Exercise details: Reproduce every row from the line containing "The width and" down to the line containing "Action: (x=173, y=77)", both included and requests too, but scale each coordinate in the answers by 0.55, rounding to whole numbers with halves rounded up. Give only those lines, and leave the pictures out.

Recorded data:

________

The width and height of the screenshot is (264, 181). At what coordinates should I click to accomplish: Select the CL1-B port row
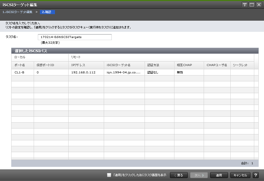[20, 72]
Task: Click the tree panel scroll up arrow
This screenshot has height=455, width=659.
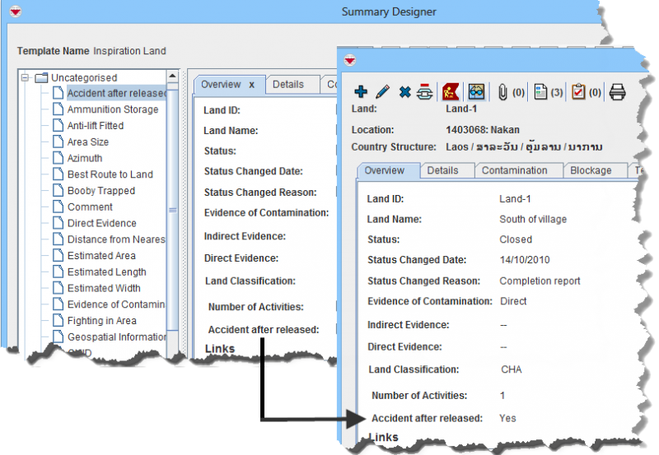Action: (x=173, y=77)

________

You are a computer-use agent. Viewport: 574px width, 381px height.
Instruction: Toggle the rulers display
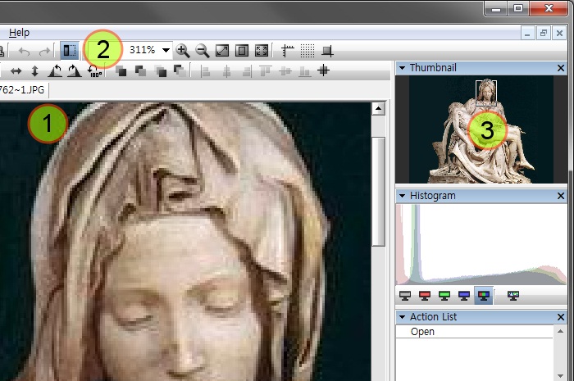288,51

________

Written response:
The width and height of the screenshot is (264, 181). At what coordinates should I click to accomplish: Select the CL1-B port row
[11, 40]
Task: Click the tree panel scroll up arrow
This screenshot has height=455, width=659.
Action: (x=95, y=42)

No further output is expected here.